O que é mentira?

O que é mentira?

by Renato Nalini

Antigamente – sou de antigamente… – o dia 1º de abril era considerado “o dia da mentira”. Ingênuas as brincadeiras que então eram usuais. “Sabe quem morreu?” “O Presidente da República foi deposto!”. E tantas outras inocentes tentativas de causar perplexidade, logo seguidas de “É mentirinha!”.

Tempos incríveis. Hoje a coisa é diferente. O que parece mentira, infelizmente é verdade. Parece que a população já perdeu a capacidade de se surpreender. O exagero nos escândalos, nos descalabros, no deboche e no acinte, o abuso e a desfaçatez com que são praticados malfeitos de toda a ordem, edificam um quadro surrealista. Preferíamos que tudo fosse inverdade.

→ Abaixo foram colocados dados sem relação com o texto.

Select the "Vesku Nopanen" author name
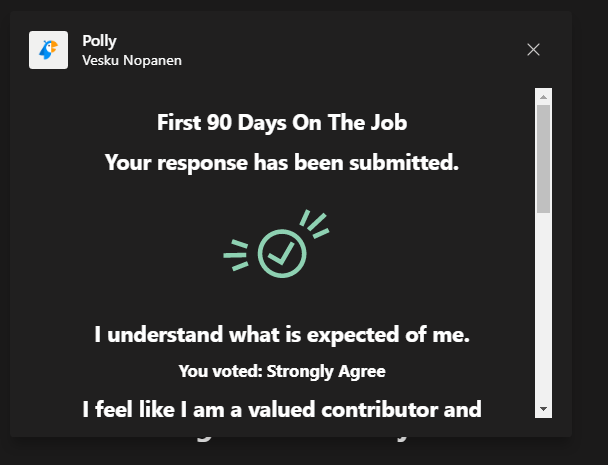 [x=131, y=60]
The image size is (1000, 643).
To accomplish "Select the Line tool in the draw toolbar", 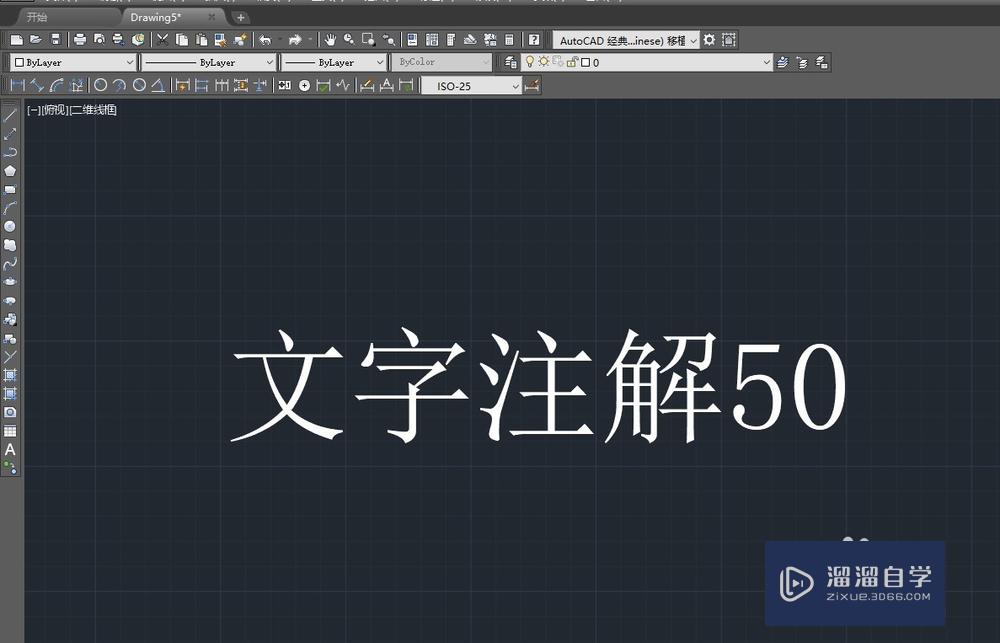I will (10, 115).
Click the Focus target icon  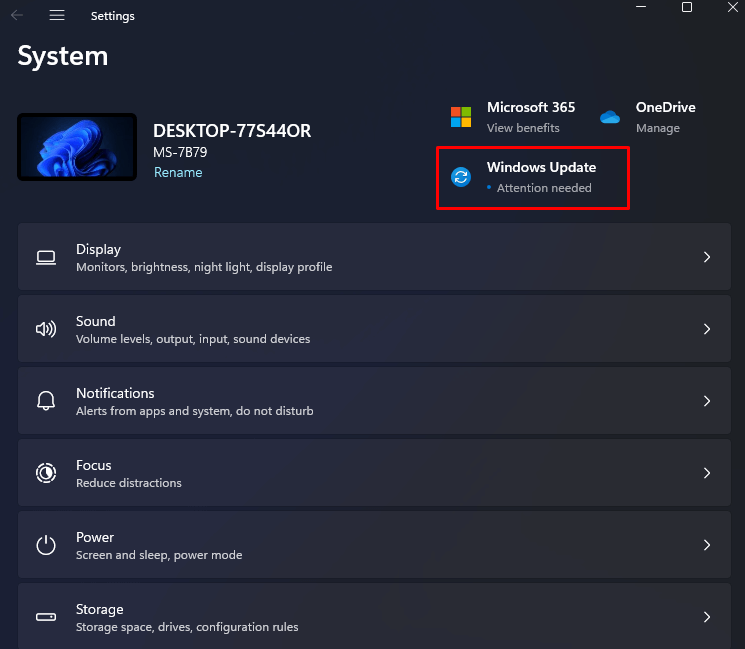[46, 473]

Mente-se muito, mente-se até descaradamente. E com tanta convicção, que aos olhos de quem ouve, parece que o pronunciamento traduz a mais límpida verdade.

Verdade que o conceito de verdade e mentira é polêmico e nebuloso. Cristo perguntou a Pilatos: “O que é a verdade?”. E não recebeu resposta.

Há quem sustente que há tantas verdades quantos os focos de visão de quem observa. Cada olho interior, o ângulo de análise da consciência, enxerga de uma forma. O egoísmo também nos faz enxergar o que queremos ver. Moldamos o que é aparentemente objetivo, de acordo com o nosso subjetivismo. Conforme a deformação de nossa vontade.
Mentira e verdade podem às vezes caminhar juntas e se confundirem. Isso ocorre, por exemplo, quando se colhe o testemunho de circunstantes que observaram o acontecimento que depois relatarão. Narra-se o exemplo dos cinco cegos a descreverem o elefante que tentaram conhecer pelo tato. Cada um deles oferecerá uma versão, correspondendo à verdade apreendida. O que é perfeitamente compreensível nesse caso. Ninguém poderia ser acusado de mentir.
Há todo um folclore a respeito da mentira. Como a entrevista do cantor que afirmou ao repórter: “nunca usei droga; mas minto um pouco”…

Como seria bom, de qualquer maneira,se voltássemos ao tempo em que a mentira tinha um dia especial e servia a lúdicos e simplórios jogos entre amigos. Hoje, todo o dia é dia de mentira… Precisamos inventar um “dia da verdade”.

Fonte: Diário de S. Paulo | Data: 02/04/2015
JOSÉ RENATO NALINI é presidente do Tribunal de Justiça do Estado de São Paulo para o biênio 2014/2015.